[Excerpts from a dataset]
- Opening Delimiter -

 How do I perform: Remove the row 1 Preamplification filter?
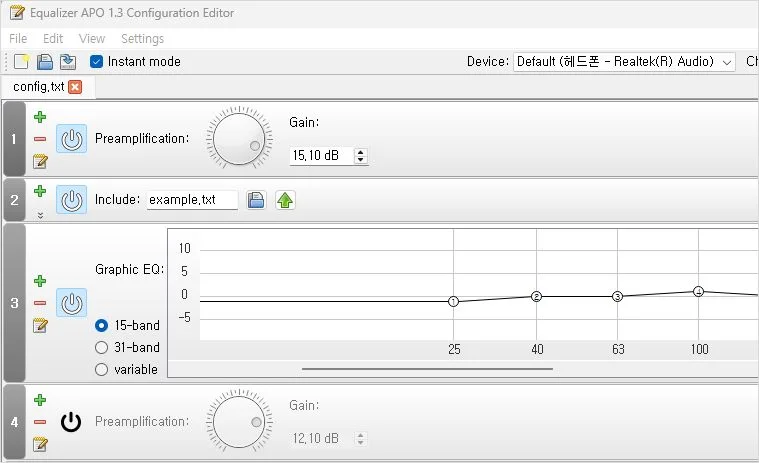tap(40, 139)
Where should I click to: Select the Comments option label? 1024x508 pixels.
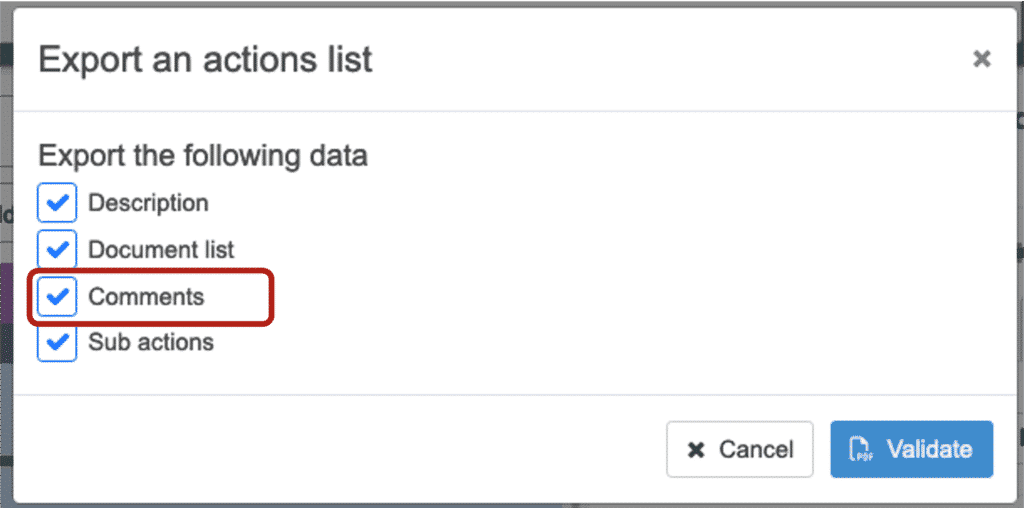[x=146, y=297]
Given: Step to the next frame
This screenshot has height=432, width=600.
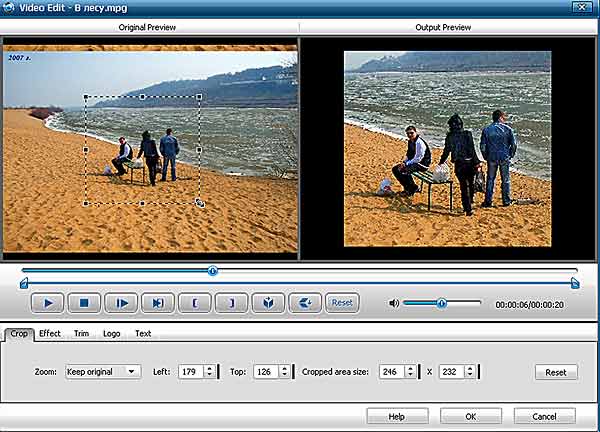Looking at the screenshot, I should tap(123, 302).
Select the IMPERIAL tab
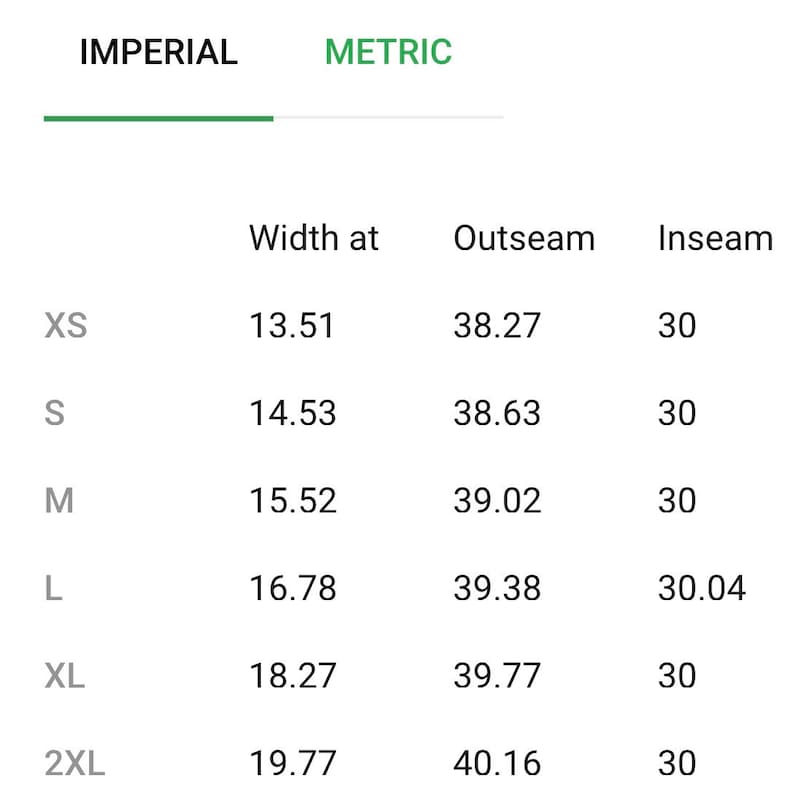Screen dimensions: 794x808 (159, 52)
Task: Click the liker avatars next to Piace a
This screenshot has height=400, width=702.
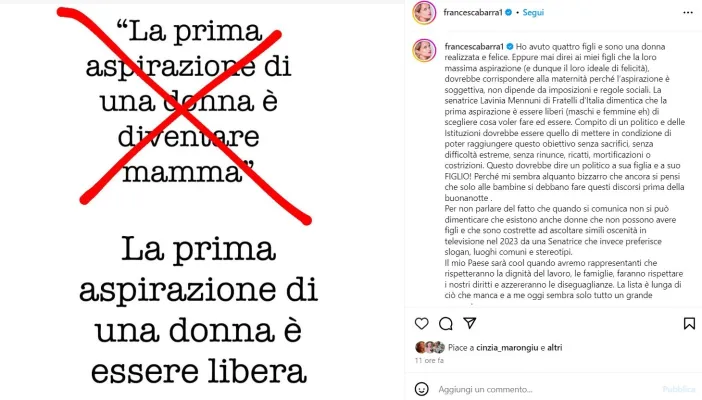Action: pos(430,347)
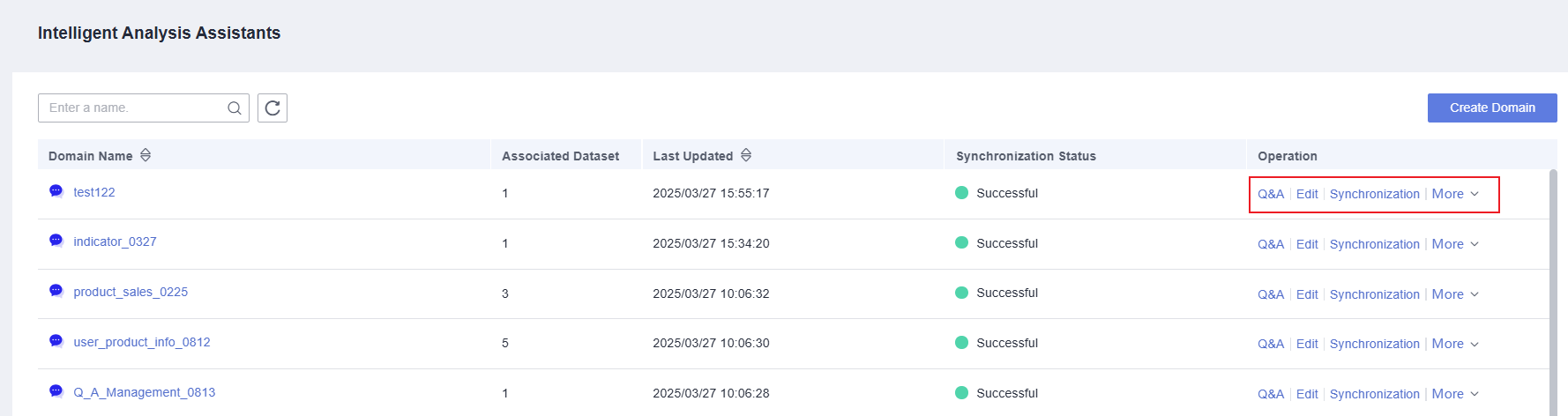The image size is (1568, 416).
Task: Click the Create Domain button
Action: [1492, 108]
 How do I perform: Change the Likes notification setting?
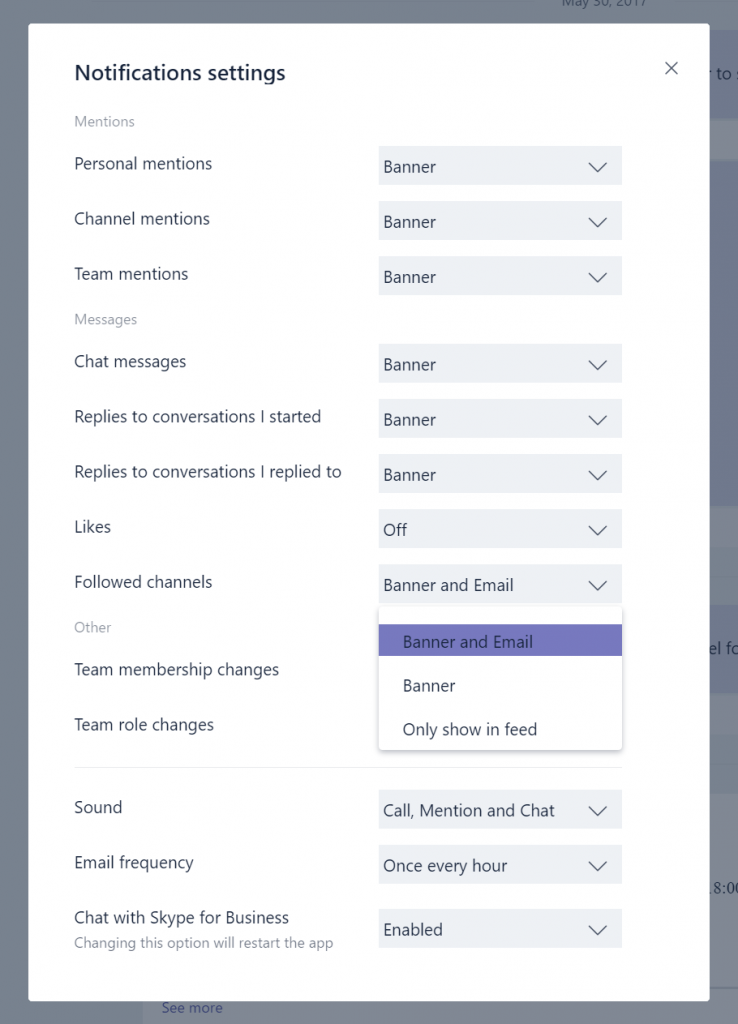point(500,529)
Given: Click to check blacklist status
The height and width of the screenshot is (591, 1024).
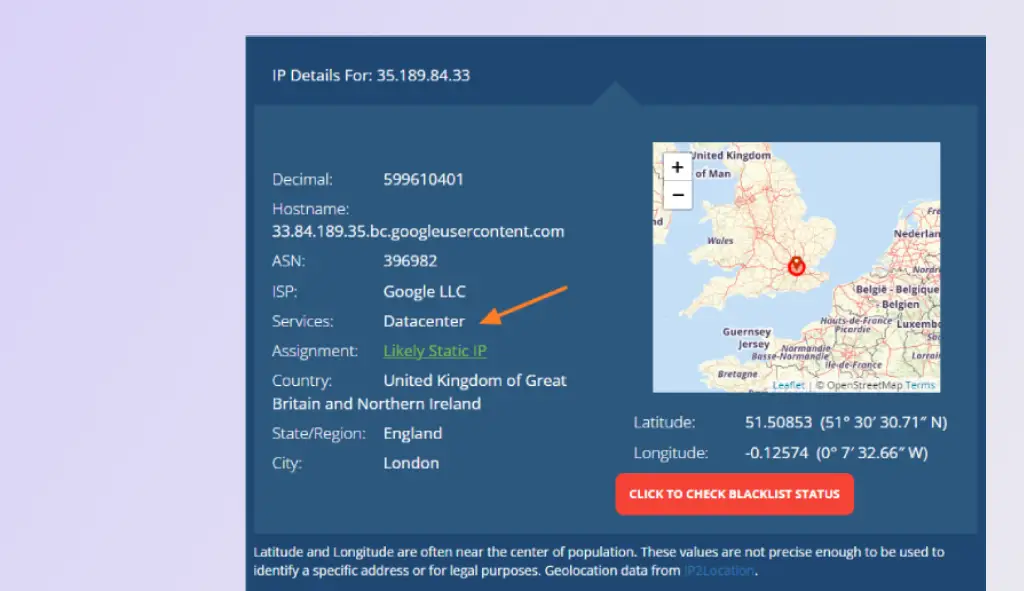Looking at the screenshot, I should (734, 493).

- Closing Delimiter -

▶ **TASK TO COMPLETE**
Starting with the first line of the data, transcribe every line exactly through the one containing "Task: Click the liker avatars next to Piace a". No pictures go in.

▶ **EXERCISE SOLUTION**
 How do I perform: Remove the row 1 Preamplification filter?
tap(40, 139)
Where should I click to: Select the Comments option label? 1024x508 pixels.
[x=146, y=297]
Given: Step to the next frame
This screenshot has height=432, width=600.
Looking at the screenshot, I should tap(123, 302).
Select the IMPERIAL tab
Screen dimensions: 794x808 (159, 52)
Task: Click the liker avatars next to Piace a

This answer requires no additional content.